Digitale Suffizienz: Effizienz durch Digitalisierung mit Augenmaß

Digitalisierung gilt gemeinhin als ­Effizienz­maschine. Elektronische (und vernetzte) Geräte im Alltag, im Beruf und in der Industrie machen Mensch und Produktion effizienter. Doch die Digitalisierung hat leider auch eine Kehrseite: Erstens geht der Aufbau digitaler Geräte und Infrastrukturen mit einem erheblichen Energie- und Ressourcenverbrauch einher – für die Endgeräte, aber auch die Router, Server, Rechenzentren, Übertragungsnetzwerke, Unterseekabel und so weiter. Und zweitens wird gerade durch die Tendenz, dass immer mehr und mehr elektronische Geräte entstehen und die immer kurzlebiger werden, der Aspekt der Nachhaltigkeit mit Füßen getreten. Was also tun?

In einem lesenswerten Fachartikel im Online-Magazin Netzpolitik beschäftigen sich drei Wissenschaftler mit diesem Thema und prägen den Begriff der „Digitalen Suffizienz“.  https://netzpolitik.org/2019/bits-baeume-von-der-effizienz-zur-digitalen-suffizienz/

Der ­Begriff­ „Suffizienz“­ kommt ­vom ­Lateinischen „sufficere“,­ was­ so­ viel­ wie­ „ausreichen“ ­bedeutet. ­Es ­geht ­bei­ der­ Suffizienz ­um­ die­ Frage­ nach ­dem rechten­ Maß. In diesem Zusammenhang wird die „Digitale ­Suffizienz­“ verstanden als „So viel Digitalisierung wie nötig, so wenig wie möglich“.

­Das ­Ziel­ ist,­ dass­ digitale ­Suffizienz ­insgesamt zu einer deutlichen Reduktion der globalen Ressourcen- und Energieverbräuche und einer nachhaltigen Entwicklung beiträgt, aber dennoch die technologische Entwicklung nicht behindert.

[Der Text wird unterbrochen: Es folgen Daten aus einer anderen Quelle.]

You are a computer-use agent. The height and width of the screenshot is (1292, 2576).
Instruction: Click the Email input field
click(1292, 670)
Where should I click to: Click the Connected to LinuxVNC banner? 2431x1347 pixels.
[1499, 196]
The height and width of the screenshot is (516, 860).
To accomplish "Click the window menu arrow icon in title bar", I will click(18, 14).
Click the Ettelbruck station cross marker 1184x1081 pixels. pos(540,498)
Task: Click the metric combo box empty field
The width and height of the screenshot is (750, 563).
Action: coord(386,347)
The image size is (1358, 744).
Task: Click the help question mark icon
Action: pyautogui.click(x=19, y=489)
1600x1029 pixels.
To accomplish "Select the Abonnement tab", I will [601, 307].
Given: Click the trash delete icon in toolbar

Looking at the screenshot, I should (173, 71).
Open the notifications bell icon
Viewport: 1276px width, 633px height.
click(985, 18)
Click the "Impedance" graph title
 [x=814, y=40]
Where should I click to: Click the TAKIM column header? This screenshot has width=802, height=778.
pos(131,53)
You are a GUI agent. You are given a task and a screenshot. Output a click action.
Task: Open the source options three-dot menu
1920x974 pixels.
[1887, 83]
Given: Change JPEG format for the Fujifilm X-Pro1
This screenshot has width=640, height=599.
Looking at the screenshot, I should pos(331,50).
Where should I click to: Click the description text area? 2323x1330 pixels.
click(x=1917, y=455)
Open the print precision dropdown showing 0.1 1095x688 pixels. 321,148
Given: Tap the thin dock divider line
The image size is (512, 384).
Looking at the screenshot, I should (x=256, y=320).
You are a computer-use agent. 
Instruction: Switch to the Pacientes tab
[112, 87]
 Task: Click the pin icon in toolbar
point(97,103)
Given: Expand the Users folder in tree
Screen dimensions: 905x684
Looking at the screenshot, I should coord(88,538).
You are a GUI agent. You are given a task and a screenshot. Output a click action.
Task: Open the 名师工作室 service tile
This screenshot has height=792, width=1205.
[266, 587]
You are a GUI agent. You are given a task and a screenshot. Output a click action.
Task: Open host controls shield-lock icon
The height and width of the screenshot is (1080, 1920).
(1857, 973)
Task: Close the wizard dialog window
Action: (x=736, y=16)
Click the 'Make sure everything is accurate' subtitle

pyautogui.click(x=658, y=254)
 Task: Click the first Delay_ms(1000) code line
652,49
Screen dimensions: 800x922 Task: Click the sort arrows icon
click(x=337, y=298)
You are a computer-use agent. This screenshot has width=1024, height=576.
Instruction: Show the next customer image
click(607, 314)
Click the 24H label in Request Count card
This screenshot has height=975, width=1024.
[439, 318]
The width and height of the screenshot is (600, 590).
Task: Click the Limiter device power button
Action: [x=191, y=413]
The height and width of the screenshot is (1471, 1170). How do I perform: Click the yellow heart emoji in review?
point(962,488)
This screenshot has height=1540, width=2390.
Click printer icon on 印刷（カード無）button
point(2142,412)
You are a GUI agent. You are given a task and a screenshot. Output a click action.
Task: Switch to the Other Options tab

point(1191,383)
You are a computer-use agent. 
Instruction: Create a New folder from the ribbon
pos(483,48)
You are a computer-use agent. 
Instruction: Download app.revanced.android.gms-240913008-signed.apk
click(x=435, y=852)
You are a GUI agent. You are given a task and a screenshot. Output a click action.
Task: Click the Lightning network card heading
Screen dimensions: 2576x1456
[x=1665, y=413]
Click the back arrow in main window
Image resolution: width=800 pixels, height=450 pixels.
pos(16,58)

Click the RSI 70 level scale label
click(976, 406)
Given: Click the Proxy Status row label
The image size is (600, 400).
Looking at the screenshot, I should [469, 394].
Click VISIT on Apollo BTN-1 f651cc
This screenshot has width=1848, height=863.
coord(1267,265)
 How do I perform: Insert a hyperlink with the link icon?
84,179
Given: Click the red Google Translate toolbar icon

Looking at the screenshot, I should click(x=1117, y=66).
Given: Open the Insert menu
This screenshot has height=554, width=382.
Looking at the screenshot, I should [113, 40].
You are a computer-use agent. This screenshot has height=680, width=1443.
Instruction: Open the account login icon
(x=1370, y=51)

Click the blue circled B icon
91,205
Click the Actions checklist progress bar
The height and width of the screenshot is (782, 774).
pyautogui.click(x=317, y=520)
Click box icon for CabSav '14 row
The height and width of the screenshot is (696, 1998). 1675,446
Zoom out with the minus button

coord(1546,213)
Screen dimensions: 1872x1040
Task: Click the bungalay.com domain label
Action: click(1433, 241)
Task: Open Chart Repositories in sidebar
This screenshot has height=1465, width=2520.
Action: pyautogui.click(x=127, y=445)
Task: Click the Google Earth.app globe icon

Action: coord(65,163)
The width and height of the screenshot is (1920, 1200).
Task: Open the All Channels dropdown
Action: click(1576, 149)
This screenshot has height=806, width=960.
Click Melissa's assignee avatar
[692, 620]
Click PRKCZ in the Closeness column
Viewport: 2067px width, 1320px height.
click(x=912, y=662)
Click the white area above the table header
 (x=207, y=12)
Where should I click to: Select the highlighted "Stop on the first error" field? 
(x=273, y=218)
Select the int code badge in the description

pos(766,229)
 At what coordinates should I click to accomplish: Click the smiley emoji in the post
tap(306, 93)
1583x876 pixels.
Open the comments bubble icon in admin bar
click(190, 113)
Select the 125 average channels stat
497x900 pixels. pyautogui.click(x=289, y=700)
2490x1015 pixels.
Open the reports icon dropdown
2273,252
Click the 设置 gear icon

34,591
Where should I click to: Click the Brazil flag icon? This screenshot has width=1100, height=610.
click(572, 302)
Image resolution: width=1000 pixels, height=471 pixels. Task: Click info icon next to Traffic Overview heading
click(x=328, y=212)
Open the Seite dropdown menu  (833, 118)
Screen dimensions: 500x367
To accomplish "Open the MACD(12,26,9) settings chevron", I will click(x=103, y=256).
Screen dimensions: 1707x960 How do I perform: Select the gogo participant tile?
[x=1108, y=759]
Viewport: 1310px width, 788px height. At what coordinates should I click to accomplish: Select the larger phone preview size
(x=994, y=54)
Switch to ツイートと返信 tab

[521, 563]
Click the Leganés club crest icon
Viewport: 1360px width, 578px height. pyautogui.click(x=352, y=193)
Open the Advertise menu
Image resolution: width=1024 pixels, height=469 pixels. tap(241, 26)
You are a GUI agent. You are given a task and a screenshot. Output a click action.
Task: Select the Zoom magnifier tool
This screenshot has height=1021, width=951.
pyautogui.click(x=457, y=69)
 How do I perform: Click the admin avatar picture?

Die Autoren teilen die „Digitale Suffizienz“ im weiteren Verlauf des Artikels in die vier Unterkategorien ein.

  1. Techniksuffizienz
  2. Datensuffizienz ­
  3. Nutzungssuffizienz
  4. Ökonomische­ Suffizienz

Die Techniksuffizienz zielt klar darauf ab, Informations-­ und ­Kommunikationssysteme ­so ­zu ­konzipieren, ­dass ­nur wenige Geräte nötig sind und diese selten erneuert werden ­müssen. ­Hier wäre zum Beispiel ein Entgegenwirken gegen den Smartphone-Wahnsinn zu nennen. Immer schneller dreht sich hier die Innovationsspirale, immer häufiger erscheinen neue Produkte – getrieben durch die Innovationsgier der Verbraucher. Altgeräte werden oftmals sorglos entsorgt, statt sie zu spenden und weiterzugeben. Immer häufiger wird diskutiert, ob die Gerätehersteller die Geräte sogar auf Kurzlebigkeit produzieren. Dem müsste man im Sinne der Techniksuffizienz entgegenwirken.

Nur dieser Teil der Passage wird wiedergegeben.